During lunch, I ask Lissette more about what she’s doing in the community. “Well, it all started with spaghetti,” she says. “The kids here aren’t that motivated to do well in school, so I promised them that if they made good grades they could come swimming here after school and get free spaghetti. Their grades got better. So there was a chance they could actually get into high school. But their families couldn’t afford it. I couldn’t afford to send them all to high school either, but I could afford to send one. So I created a scholarship. I asked all the kids to write me an essay about why they wanted to go to high school. I didn’t expect any of them to do it. The next day I had 50 essays sitting in my lap.”

Lissette’s flood of essays quickly evolved into copious amounts of concrete being poured into a slab, along with brick and mortar walls. There wouldn’t be one scholarship. There would be a new school.

“I didn’t know if it was even possible. When we started building the school I didn’t have the money to even finish it. But I had a friend who was traveling around Central America who’s a contractor,” explains Lissette. “He found out the goal and pulled favors for us to at least complete the first floor. A few months later, 20 volunteers came down and we finished the entire second floor and the rest of the school in weeks.”

And it all started with free swimming and plates of spaghetti? “Yup” Lissette says, smiling brightly. “When you have faith in an idea and actually do something around it, people surround you to help. You don’t have to start big. Start small and it will grow. Building the school is up there with graduating from Berkeley for me. I grew up with nothing and to see my first class of teenagers graduating from that school this year is awesome.” She offers to take me by the school that’s just down the road.

When we arrive the children are instantly hamming it up for the camera, between carrying buckets of fresh water to and from a newly built classroom.

Lissette Perez El Cuco El Salvador

The school has the same tidy look as Lissette’s house.
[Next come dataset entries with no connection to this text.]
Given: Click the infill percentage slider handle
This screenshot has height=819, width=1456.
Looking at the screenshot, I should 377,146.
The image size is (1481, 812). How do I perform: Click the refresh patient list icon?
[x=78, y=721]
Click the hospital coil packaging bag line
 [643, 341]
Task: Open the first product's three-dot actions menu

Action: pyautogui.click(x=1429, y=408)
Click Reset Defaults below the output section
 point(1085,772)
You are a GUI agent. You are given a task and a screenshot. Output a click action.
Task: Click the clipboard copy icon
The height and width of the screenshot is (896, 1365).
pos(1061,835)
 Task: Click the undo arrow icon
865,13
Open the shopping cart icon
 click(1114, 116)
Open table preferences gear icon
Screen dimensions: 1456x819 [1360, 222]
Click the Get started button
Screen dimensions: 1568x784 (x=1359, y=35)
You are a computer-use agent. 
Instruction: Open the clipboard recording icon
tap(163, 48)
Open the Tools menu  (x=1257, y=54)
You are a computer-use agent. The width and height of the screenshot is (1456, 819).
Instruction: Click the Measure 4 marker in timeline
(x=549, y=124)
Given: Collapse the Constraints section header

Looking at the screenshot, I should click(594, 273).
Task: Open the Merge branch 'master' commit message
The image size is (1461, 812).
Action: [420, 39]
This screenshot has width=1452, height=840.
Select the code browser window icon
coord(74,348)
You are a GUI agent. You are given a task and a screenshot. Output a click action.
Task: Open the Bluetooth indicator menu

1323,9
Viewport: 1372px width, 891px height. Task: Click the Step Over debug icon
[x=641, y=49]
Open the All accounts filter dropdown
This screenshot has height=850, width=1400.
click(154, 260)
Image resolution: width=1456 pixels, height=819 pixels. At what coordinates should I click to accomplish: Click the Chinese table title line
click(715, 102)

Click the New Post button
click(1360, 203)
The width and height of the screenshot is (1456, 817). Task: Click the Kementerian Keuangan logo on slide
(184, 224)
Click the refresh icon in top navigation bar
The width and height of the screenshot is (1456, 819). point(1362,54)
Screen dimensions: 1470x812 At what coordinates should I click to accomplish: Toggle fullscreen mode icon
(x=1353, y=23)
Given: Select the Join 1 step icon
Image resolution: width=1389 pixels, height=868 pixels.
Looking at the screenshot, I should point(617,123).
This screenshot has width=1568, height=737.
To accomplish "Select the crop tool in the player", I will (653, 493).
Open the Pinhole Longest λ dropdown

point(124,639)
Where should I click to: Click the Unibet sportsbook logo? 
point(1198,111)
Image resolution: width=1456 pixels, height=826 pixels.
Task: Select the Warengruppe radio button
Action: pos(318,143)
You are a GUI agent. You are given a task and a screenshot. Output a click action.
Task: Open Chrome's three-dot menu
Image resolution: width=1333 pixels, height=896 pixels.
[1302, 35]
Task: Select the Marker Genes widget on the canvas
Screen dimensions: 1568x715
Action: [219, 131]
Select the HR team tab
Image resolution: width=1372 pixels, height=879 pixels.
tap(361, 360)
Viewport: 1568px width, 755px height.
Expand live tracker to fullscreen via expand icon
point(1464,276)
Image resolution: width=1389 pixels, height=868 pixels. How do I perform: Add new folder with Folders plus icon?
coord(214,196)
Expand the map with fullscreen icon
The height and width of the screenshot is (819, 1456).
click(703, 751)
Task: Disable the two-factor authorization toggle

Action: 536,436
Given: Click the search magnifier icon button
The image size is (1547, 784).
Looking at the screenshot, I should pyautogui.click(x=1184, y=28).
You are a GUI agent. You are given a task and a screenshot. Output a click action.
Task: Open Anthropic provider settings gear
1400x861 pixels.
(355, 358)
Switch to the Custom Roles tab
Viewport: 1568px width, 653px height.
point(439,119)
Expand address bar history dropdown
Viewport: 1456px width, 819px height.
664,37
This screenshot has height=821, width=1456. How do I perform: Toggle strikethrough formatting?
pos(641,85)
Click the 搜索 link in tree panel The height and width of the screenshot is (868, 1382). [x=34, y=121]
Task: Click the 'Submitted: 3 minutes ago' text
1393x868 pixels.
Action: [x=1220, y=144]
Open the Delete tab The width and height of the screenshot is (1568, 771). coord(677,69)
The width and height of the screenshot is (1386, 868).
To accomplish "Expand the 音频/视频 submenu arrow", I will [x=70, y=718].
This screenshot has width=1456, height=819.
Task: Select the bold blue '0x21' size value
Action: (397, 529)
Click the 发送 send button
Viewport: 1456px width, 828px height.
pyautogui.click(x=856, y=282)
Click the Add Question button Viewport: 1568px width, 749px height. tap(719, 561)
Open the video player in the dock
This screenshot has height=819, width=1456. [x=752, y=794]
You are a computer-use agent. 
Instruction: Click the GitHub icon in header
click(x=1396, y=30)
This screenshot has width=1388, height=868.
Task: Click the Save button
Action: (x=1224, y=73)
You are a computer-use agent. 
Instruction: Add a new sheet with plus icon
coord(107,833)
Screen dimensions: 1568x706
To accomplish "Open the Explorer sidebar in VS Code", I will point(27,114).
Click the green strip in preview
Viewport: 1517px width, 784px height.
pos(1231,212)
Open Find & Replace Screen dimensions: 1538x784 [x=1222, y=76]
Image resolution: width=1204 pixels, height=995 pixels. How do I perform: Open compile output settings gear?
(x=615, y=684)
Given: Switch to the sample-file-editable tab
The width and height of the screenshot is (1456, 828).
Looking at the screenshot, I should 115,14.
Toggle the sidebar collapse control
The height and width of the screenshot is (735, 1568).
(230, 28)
Freshly painted blue walls, school uniforms abound along with brightly colored tables and chairs, not dissimilar to what you’d see in most states.

Workers El Salvador

Azul Surf Club's Gate

Lissette built this primary school in part with funds from the surf resort. She proudly explains that this year its first class will be graduating from high school. Farther down the road we cross a small concrete bridge—something she has also built—before we arrive in front of a small dilapidated shack. “This will be the new dentist’s office,” she says.

Looking at the swampy water and ramshackle tin-walled box that’s she pointing at, a hygienic dentist’s office is a bit hard to imagine, but based on what I’ve seen at this point, it’s not hard to believe.

Back at the resort, a former peace corps employee named Colin gives an impromptu yoga lesson on the second floor of the top cabana before we head off for the third and final surf session of the day.

surf trip El Cuco El Salvador

surfing trip El Salvador

I ask Lissette why she’s doing all this, expecting some grand speech about changing the world. Her answer is as matter of fact as her actions. “Because now this is my home, and my hometown, and my people.” and “Why not.”

Lissette Perez El Cuco El Salvador

I leave thinking that solving the world’s problems suddenly seems a lot simpler than I imagined.